● **WORK ORDER**
Your task is to output the data exactly as it stands.

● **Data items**
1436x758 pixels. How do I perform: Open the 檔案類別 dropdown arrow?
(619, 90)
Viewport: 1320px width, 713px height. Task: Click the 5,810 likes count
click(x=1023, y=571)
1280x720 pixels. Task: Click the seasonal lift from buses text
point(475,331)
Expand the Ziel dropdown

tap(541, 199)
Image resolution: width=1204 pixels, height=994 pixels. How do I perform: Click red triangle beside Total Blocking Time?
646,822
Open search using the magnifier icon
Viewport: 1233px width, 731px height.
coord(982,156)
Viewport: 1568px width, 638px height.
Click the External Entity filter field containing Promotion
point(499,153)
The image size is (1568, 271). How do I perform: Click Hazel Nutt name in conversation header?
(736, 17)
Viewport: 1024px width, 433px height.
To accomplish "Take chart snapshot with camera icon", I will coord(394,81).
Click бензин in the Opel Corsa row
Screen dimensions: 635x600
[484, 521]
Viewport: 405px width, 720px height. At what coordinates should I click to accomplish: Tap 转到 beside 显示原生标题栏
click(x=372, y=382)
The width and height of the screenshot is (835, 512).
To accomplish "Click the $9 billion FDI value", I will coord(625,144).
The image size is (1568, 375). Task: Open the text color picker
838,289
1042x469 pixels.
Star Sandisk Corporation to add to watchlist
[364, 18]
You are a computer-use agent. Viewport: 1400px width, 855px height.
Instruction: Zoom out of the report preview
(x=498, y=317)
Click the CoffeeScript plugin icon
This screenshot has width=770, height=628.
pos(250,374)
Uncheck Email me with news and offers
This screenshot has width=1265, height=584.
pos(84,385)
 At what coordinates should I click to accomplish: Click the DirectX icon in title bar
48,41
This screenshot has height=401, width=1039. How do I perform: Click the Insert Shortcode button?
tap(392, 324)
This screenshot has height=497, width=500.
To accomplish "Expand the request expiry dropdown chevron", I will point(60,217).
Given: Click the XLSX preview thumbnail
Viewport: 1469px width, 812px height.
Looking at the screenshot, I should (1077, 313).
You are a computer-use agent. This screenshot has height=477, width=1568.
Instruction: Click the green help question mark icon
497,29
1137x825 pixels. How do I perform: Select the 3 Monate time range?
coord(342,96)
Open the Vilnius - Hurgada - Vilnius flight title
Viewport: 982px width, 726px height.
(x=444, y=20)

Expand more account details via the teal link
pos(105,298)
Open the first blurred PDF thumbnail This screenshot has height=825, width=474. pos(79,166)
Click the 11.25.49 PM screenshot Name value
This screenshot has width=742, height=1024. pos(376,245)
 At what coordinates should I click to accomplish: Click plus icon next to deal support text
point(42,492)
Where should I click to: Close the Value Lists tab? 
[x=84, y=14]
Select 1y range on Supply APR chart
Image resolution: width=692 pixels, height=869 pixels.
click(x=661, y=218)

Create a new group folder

● **TASK ANSWER**
1436x758 pixels. How do I perform: Open the 檔案類別 dropdown arrow?
(619, 90)
Viewport: 1320px width, 713px height. Task: Click the 5,810 likes count
click(x=1023, y=571)
1280x720 pixels. Task: Click the seasonal lift from buses text
point(475,331)
Expand the Ziel dropdown

tap(541, 199)
Image resolution: width=1204 pixels, height=994 pixels. How do I perform: Click red triangle beside Total Blocking Time?
646,822
Open search using the magnifier icon
Viewport: 1233px width, 731px height.
coord(982,156)
Viewport: 1568px width, 638px height.
Click the External Entity filter field containing Promotion
point(499,153)
The image size is (1568, 271). How do I perform: Click Hazel Nutt name in conversation header?
(736, 17)
Viewport: 1024px width, 433px height.
To accomplish "Take chart snapshot with camera icon", I will coord(394,81).
Click бензин in the Opel Corsa row
Screen dimensions: 635x600
[484, 521]
Viewport: 405px width, 720px height. At what coordinates should I click to accomplish: Tap 转到 beside 显示原生标题栏
click(x=372, y=382)
The width and height of the screenshot is (835, 512).
To accomplish "Click the $9 billion FDI value", I will coord(625,144).
The image size is (1568, 375). Task: Open the text color picker
838,289
1042x469 pixels.
Star Sandisk Corporation to add to watchlist
[364, 18]
You are a computer-use agent. Viewport: 1400px width, 855px height.
Instruction: Zoom out of the report preview
(x=498, y=317)
Click the CoffeeScript plugin icon
This screenshot has width=770, height=628.
pos(250,374)
Uncheck Email me with news and offers
This screenshot has width=1265, height=584.
pos(84,385)
 At what coordinates should I click to accomplish: Click the DirectX icon in title bar
48,41
This screenshot has height=401, width=1039. How do I perform: Click the Insert Shortcode button?
tap(392, 324)
This screenshot has height=497, width=500.
To accomplish "Expand the request expiry dropdown chevron", I will point(60,217).
Given: Click the XLSX preview thumbnail
Viewport: 1469px width, 812px height.
Looking at the screenshot, I should (1077, 313).
You are a computer-use agent. This screenshot has height=477, width=1568.
Instruction: Click the green help question mark icon
497,29
1137x825 pixels. How do I perform: Select the 3 Monate time range?
coord(342,96)
Open the Vilnius - Hurgada - Vilnius flight title
Viewport: 982px width, 726px height.
(x=444, y=20)

Expand more account details via the teal link
pos(105,298)
Open the first blurred PDF thumbnail This screenshot has height=825, width=474. pos(79,166)
Click the 11.25.49 PM screenshot Name value
This screenshot has width=742, height=1024. pos(376,245)
 At what coordinates should I click to accomplish: Click plus icon next to deal support text
point(42,492)
Where should I click to: Close the Value Lists tab? 
[x=84, y=14]
Select 1y range on Supply APR chart
Image resolution: width=692 pixels, height=869 pixels.
click(x=661, y=218)

Create a new group folder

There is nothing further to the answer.